**Parts of the exercise:**
[1] Answer these questions using the forum thread about the Asus laptop that won't install Windows. Put each answer on its own line with the matching letter.
(a) At what percentage did the Windows installation keep looping?
(b) What model number does the poster give for the laptop?
(c) Which version of Windows did the laptop originally come with?
[2] Translate this sentence from the forum thread about the Asus laptop into Spanish: "Oh and this was a windows 8 laptop but it came with a free Windows 10 upgrade."
[3] Continue the forum thread about the Asus laptop that won't install Windows, starting right after the last quoted lines.

**Source passage:**
○ ○ ○ ○ ○ ○ ○
# Windows won't install after a factory reset



## Xp10loading (Jul 10, 2017)

Hello

So I Factory reset my Asus laptop because it was running kind of slow.
When I turned on my laptop there was an error saying that My Computer shut down and I need to restart the Windows installation. I didn't know how to do that so I went to Google and youtube for help. After trying to fix the error I ended up having a 64% loop saying installing windows and then restarting many times without stopping. So I tried to make a bootable USB to try to reinstall windows but it asked for a key wich I'm not sure where to find.
Oh and this was a windows 8 laptop but it came with a free Windows 10 upgrade.
If you have any ideas on what I should do please help and thank you!


----------



## flavallee (May 12, 2002)

How exactly did you "factory reset" your ASUS laptop?

What's the exact model number of your ASUS laptop?

--------------------------------------------------------------


----------



## Xp10loading (Jul 10, 2017)

I went to recovery clicked on Remove Everything then all drives and then remove files and clean the drives The model of my ASUS laptop is X553M if that is what you are looking for! Sorry that the reply took so long Didn't know that I'll get a reply that quickly.


----------



## Xp10loading (Jul 10, 2017)

flavallee said:


> How exactly did you "factory reset" your ASUS laptop?
> 
> What's the exact model number of your ASUS laptop?
○ ○ ○ ○ ○ ○ ○
**Records supplied:**
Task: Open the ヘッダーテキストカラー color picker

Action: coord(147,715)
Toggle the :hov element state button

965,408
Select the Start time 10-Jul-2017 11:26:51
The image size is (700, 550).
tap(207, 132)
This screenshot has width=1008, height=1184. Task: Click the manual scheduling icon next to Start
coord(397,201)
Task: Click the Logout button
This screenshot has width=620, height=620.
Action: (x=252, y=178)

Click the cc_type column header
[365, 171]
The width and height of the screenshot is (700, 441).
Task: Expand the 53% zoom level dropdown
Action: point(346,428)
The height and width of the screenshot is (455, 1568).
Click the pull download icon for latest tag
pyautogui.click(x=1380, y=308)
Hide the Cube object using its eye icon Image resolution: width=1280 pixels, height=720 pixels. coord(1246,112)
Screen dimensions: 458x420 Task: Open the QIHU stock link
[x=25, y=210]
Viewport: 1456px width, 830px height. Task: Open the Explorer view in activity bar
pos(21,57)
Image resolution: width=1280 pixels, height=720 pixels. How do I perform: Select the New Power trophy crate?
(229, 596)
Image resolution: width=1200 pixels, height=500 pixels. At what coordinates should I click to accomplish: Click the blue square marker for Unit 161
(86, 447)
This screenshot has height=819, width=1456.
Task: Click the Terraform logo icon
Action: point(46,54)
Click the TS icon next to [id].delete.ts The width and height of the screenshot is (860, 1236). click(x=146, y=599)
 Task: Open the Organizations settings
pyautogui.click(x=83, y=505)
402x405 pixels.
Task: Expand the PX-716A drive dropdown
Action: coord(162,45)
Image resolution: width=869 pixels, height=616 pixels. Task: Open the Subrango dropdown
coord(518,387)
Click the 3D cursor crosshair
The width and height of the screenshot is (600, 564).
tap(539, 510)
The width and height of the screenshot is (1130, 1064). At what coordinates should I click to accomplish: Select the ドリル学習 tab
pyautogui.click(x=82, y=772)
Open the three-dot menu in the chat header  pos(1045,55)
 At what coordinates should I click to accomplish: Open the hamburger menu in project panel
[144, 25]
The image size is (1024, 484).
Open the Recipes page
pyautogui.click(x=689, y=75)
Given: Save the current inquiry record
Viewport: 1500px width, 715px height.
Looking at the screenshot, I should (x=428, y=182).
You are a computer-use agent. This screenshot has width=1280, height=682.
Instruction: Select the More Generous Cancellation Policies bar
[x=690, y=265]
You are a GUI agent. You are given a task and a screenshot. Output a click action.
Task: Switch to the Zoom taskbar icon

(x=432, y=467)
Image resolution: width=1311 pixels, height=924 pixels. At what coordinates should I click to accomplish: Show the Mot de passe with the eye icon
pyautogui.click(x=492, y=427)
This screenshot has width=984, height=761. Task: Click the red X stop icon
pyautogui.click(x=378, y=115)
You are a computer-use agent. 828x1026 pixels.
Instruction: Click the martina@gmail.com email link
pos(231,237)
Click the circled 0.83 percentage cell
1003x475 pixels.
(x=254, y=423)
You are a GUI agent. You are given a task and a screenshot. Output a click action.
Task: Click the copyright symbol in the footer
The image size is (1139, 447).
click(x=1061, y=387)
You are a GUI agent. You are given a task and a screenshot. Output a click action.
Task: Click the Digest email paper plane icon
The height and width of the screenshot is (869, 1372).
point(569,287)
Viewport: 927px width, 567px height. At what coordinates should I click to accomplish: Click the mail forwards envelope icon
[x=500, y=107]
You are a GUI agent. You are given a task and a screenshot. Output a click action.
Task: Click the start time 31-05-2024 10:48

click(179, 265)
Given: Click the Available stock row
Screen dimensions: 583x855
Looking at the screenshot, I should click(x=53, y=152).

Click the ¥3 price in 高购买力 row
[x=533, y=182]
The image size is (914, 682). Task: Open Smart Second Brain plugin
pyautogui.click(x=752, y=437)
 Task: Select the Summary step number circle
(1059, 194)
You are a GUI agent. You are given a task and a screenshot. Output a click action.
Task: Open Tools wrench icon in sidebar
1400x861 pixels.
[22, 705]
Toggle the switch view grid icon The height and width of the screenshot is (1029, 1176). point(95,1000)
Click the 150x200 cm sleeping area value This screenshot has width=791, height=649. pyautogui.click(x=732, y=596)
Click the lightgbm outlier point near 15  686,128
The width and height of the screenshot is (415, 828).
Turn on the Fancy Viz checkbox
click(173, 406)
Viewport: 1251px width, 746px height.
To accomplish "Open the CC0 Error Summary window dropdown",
○ ○ ○ ○ ○ ○ ○
**Outputs in order:**
[1]
(a) 64%
(b) X553M
(c) Windows 8

[2] Ah, y esta era una laptop con Windows 8, pero venía con una actualización gratuita a Windows 10.

[3]
> 
> --------------------------------------------------------------


I forgot to add this


----------



## flavallee (May 12, 2002)

Here is the ASUS "Email Us" technical support site:
https://vip.asus.com/VIP2/Services/QuestionForm/TechQuery?lang=en-us

Complete the required information on each line that's marked with a red star.

Hopefully, someone there will be able to help you.

--------------------------------------------------------------


----------



## Xp10loading (Jul 10, 2017)

flavallee said:


> Here is the ASUS "Email Us" technical support site:
> https://vip.asus.com/VIP2/Services/QuestionForm/TechQuery?lang=en-us
> 
> Complete the required information on each line that's marked with a red star.
> ...


Thanks for helping


----------



## flavallee (May 12, 2002)

I'm sorry I can't be of more help.
Good luck with ASUS tech support.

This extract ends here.